#### PROBLEM STATEMENT:
Express the entries as a two-column CSV with one row per entry, using the headers "instruction" and "location". Put the entry's text in one quoted field and its answer in the other, replacing any line breaks with spaces.

Item position entries:
....
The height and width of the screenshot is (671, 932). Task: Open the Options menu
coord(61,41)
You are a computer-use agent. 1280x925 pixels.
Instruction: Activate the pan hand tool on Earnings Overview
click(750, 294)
....
#### EXPECTED ANSWER:
instruction,location
"The height and width of the screenshot is (671, 932). Task: Open the Options menu","coord(61,41)"
"You are a computer-use agent. 1280x925 pixels. Instruction: Activate the pan hand tool on Earnings Overview","click(750, 294)"